=== Data supplied ===

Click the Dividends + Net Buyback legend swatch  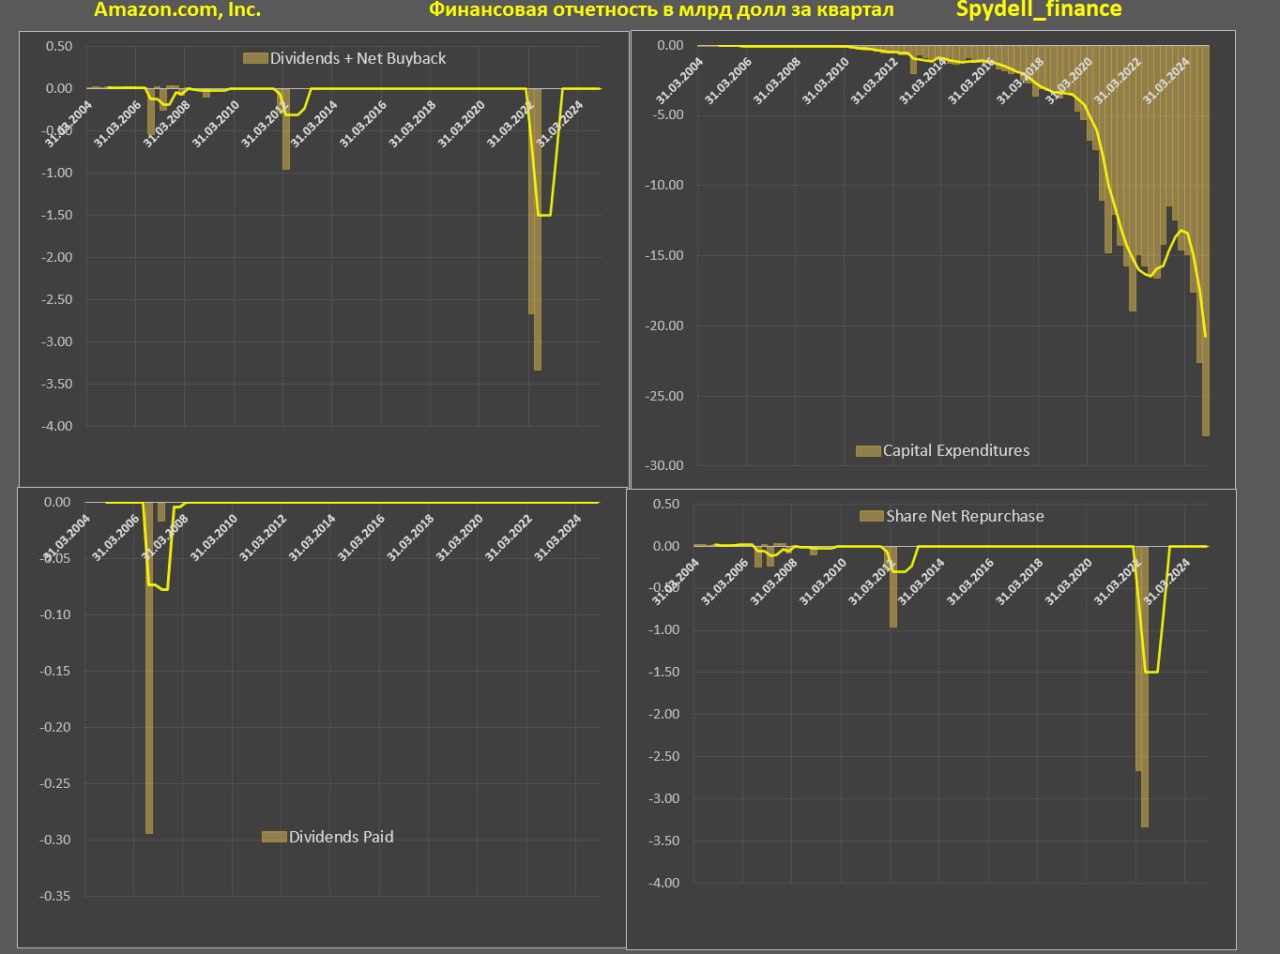(x=255, y=59)
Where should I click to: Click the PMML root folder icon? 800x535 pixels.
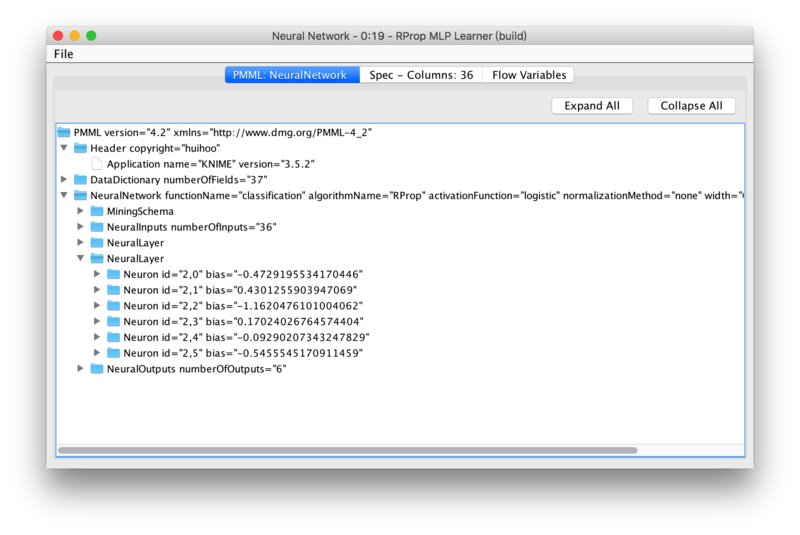tap(65, 132)
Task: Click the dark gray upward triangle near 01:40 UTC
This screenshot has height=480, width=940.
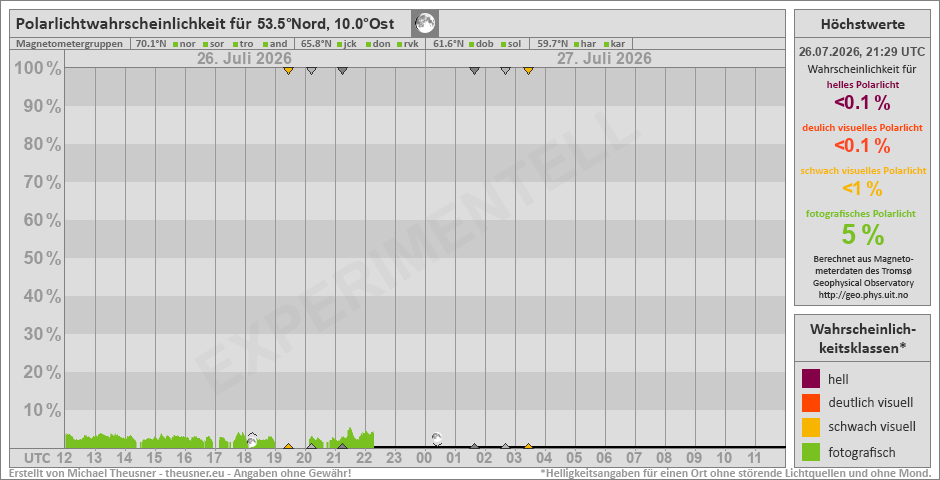Action: coord(474,446)
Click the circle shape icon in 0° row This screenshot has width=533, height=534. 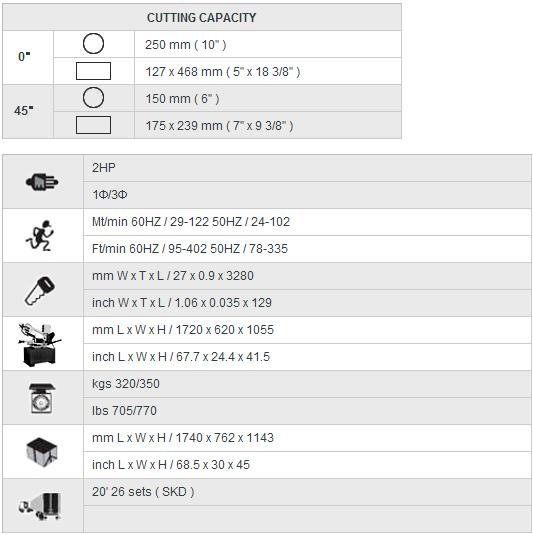(93, 44)
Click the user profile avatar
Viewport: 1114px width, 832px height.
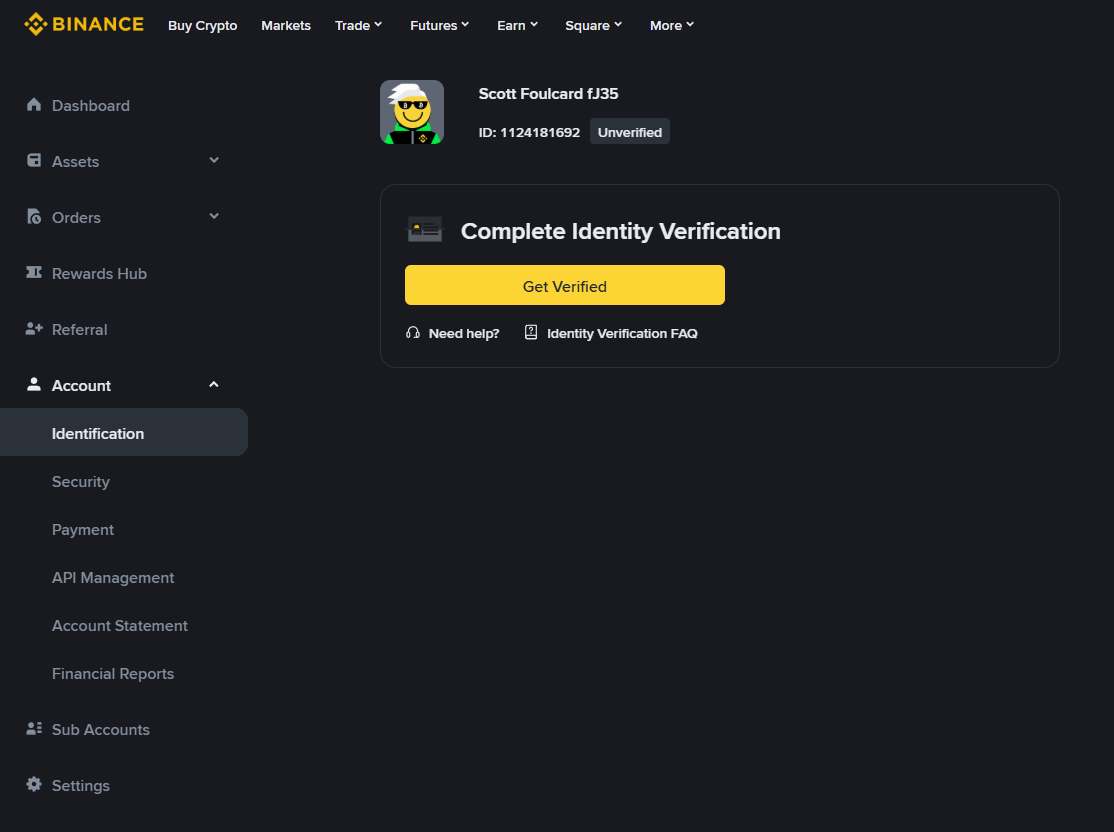pos(412,112)
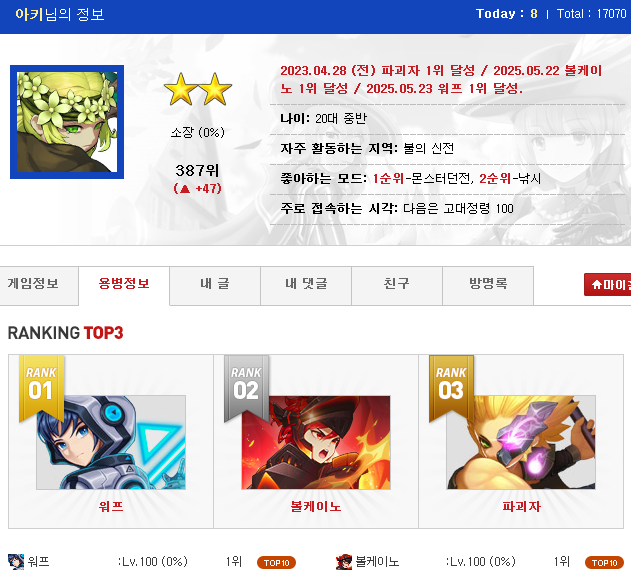The height and width of the screenshot is (573, 631).
Task: Open the 파괴자 mercenary portrait
Action: 521,442
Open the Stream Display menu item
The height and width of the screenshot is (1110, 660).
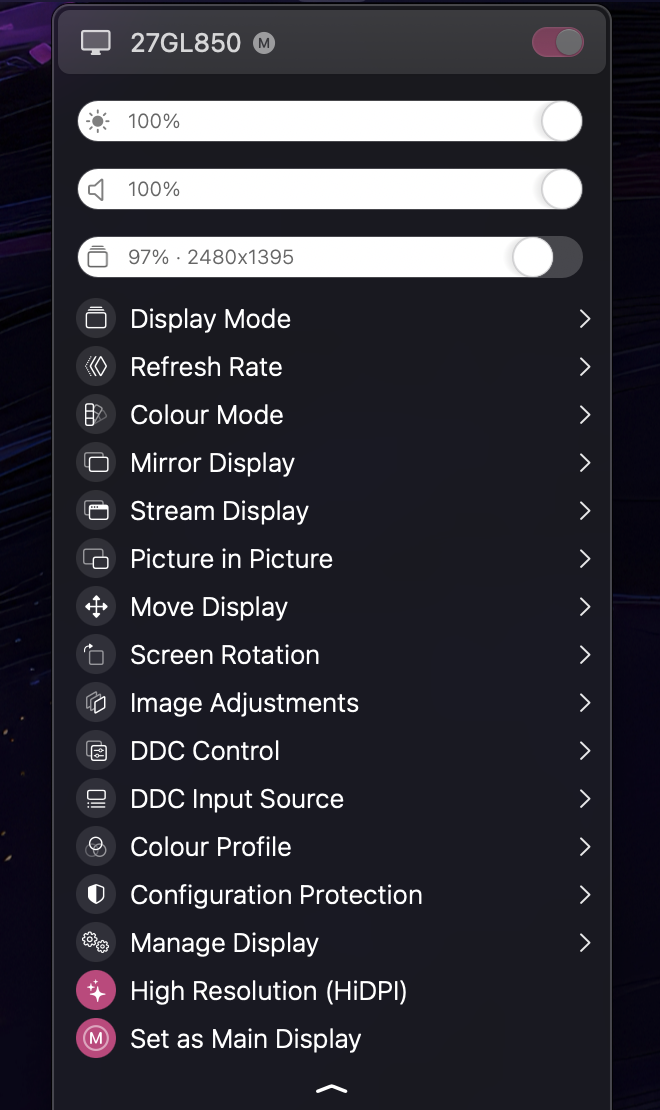pos(219,511)
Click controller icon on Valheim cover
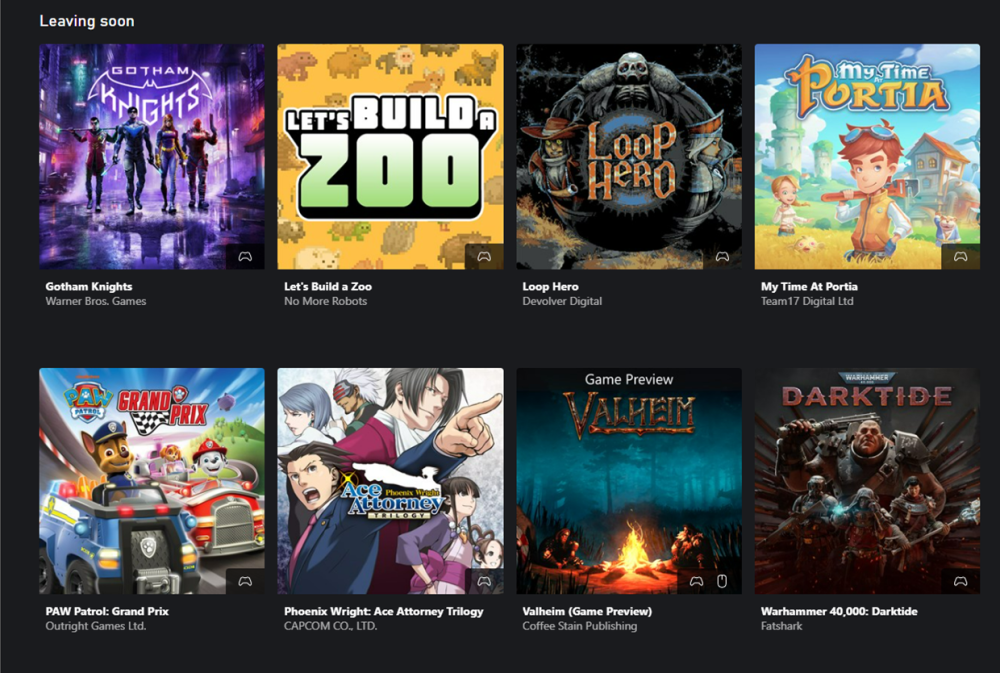 click(x=696, y=581)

===

### Instructions to follow
Nothing but the lines from the line containing "Open the Stream Display menu item" through the last line of the records above is to be extracted, exactly and with no pictures.

### Expected output
Open the Stream Display menu item
The height and width of the screenshot is (1110, 660).
pos(219,511)
Click controller icon on Valheim cover
 click(x=696, y=581)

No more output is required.